An exciting new tool available to the researcher is DNA.  I had submitted a sample of mine to the Ancestry.com website some years ago and I was delighted to learn that a woman living in Oregon and whose name was included in the document The Families of Davies and Evans was a match to me.  She was descended from David Davies and Mary Jenkins.  This in my view validated my hunch which was further reinforced by another DNA match, also of a person in the The Families of Davies and Evans document. This distant cousin lived in Maryland but had been brought up in North Dakota and his mother had been born in Minnesota.

I have yet to unmask the identity of the kind soul who regularly provided my grandmother and her seven children with a much needed seasonal treat. My cousin in Anglesey believes he has an old postcard "somewhere" from someone who could have been called Betty and who could have posted the card from Florida.

Delving into one's family's roots and migrations can be frustrating and lonely, a sort of "minority sport" like poetry, something people know that they should enthuse over but just haven't got the time or the tools to comprehend the sheer weight of numbers that lead directly to them. I am glad to report that my family on the whole is receptive to my findings. My uncle revealed that in my great grandparents house in Caerwedros was a Black man money box. This uncomfortable cultural artefact was mass-produced in the USA and exported to Europe in the late 19th century. Could this have been another gift from our New World cousins?

I am pleased that many Americans hold dear their Welsh heritage. In my search I received crucial information and support from the Great Plains Welsh Heritage Centre in Whymore, Nebraska, the University of Minnesota in Mankato, and the Blue Earth Genealogical Society, Minnesota.

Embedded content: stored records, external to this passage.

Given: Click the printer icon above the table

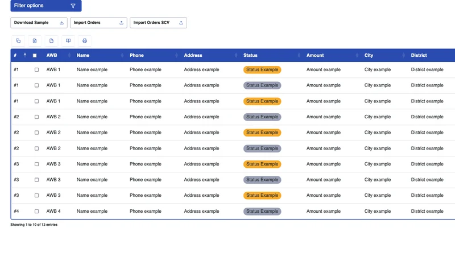Looking at the screenshot, I should point(85,40).
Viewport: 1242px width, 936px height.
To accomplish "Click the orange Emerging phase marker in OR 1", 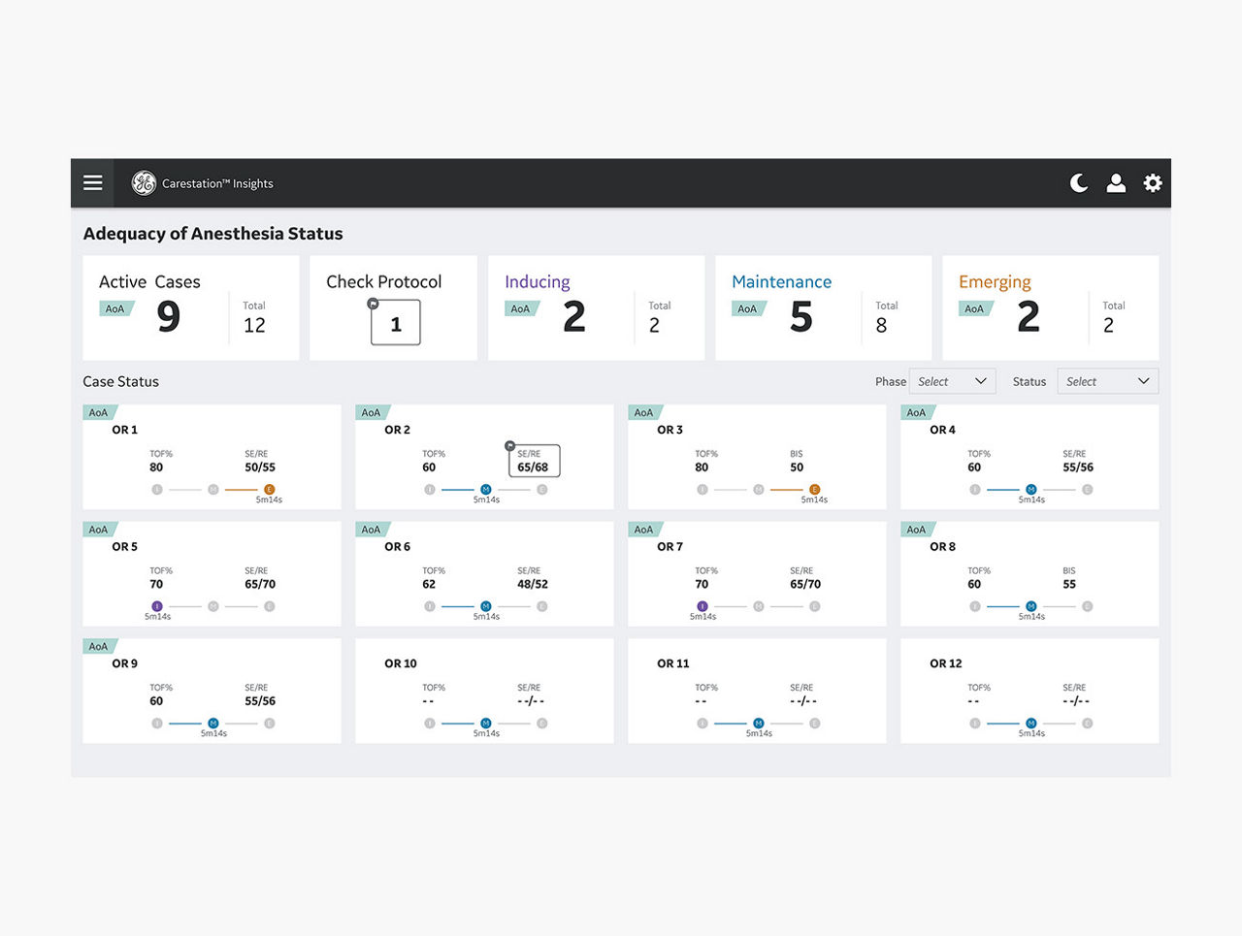I will click(270, 490).
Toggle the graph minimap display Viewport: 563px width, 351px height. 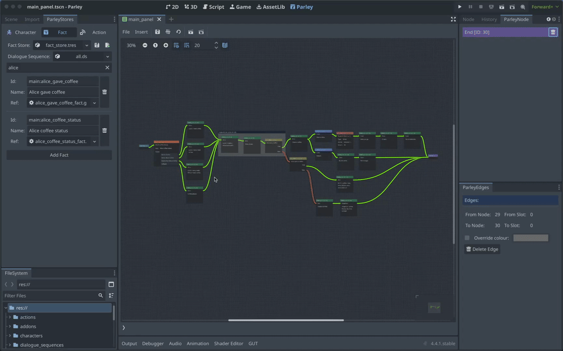pos(224,45)
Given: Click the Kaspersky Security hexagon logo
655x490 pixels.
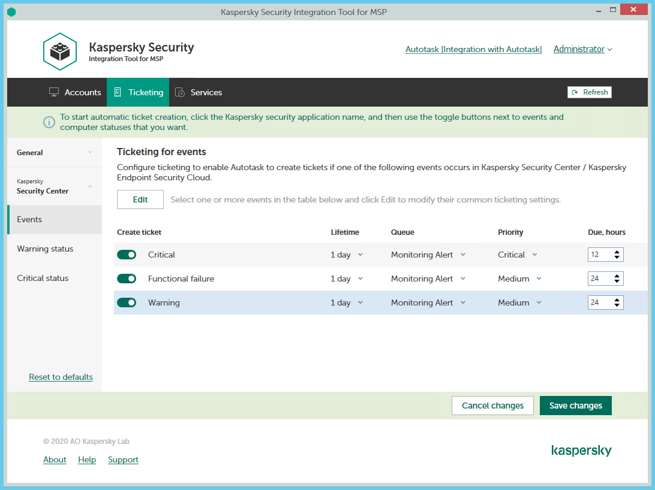Looking at the screenshot, I should (x=60, y=52).
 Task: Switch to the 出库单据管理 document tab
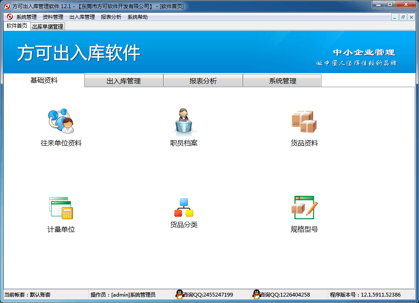point(47,26)
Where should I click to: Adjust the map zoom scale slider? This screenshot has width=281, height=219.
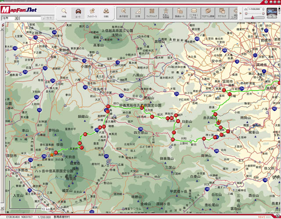point(255,14)
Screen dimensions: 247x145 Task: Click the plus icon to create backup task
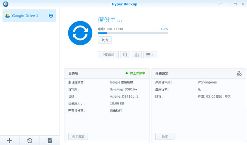pyautogui.click(x=10, y=140)

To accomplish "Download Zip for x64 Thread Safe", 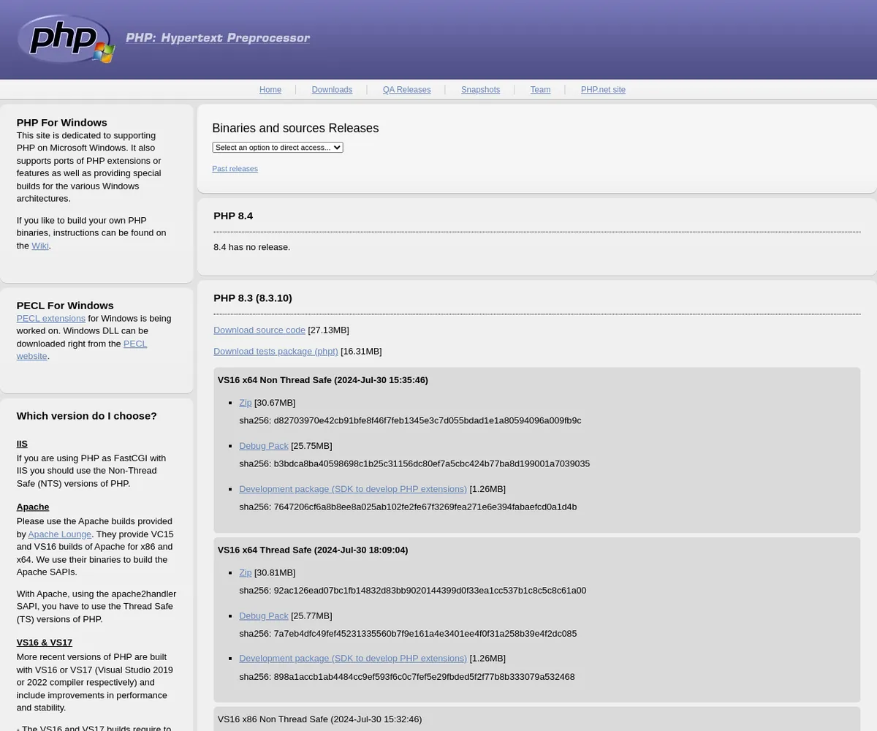I will click(245, 573).
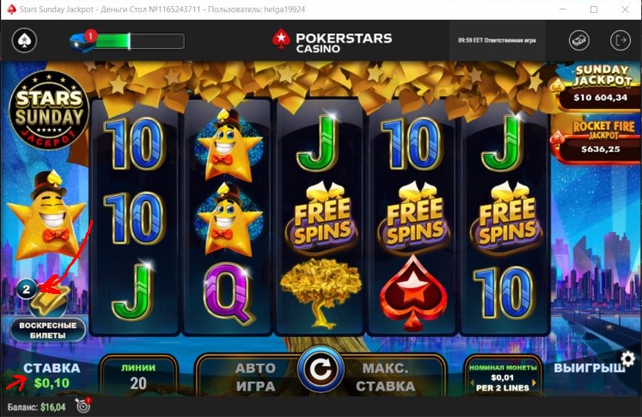This screenshot has height=417, width=642.
Task: Click the spade lobby icon
Action: point(25,40)
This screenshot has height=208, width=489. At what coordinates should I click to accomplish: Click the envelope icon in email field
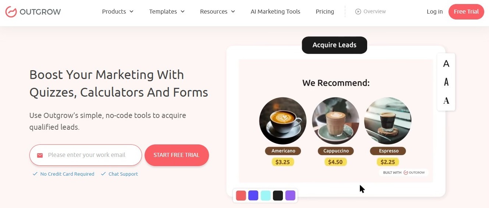click(x=40, y=155)
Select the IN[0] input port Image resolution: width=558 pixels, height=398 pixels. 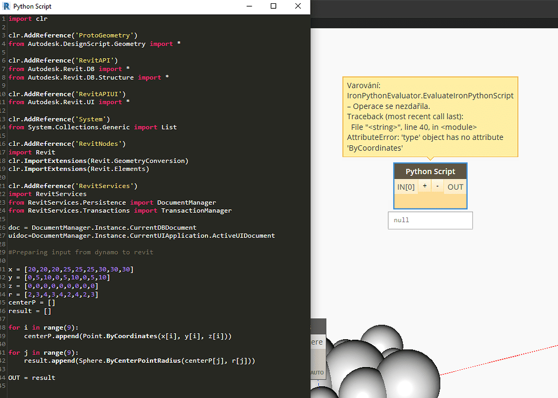tap(406, 186)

That long forgotten branch of my family had many adventures and were among the earliest settlers in what was to become the state of Minnesota. I will watch movies featuring depictions of Sioux Indians somewhat differently in future. Reverend David Davies became Reverend Doctor David Davies and two of his sons and five of his grandsons also became Ministers of Religion.  One of his Caerwedros great grandsons also followed in his footsteps, albeit unwittingly perhaps. 

In Wales, at least, the land remembers. At the funeral, at the graveyard of the disused Pensarn Chapel on a bright summer day in 2017, of the last Davies cousin to live in the village, I lazily made conversation with one of the bearers, a local man I had not met before. I was amazed when he recognised what I told him about the ancestors of the cousin of mine he had just helped to inter, that they had emigrated from that village to Ohio in 1837. One hundred and eighty years later and the people still remember though the story had slipped from the consciousness of the affected family for a number of potential reasons: my grandparents left the village while their children still lived with them; my grandmother died at the age of 48; my great grandfather had been 20 years older than my great grandmother and as a result was not around to share the tale of the grandparents and uncles he had never met with very many of his family; in the rush and distractions of our continuing diaspora, we were in danger of forgetting who we were.

I was born in Cardigan, Wales and honoured to be so. I could so easily have been born in Lake Crystal, Minnesota and would have been equally honoured with that outcome.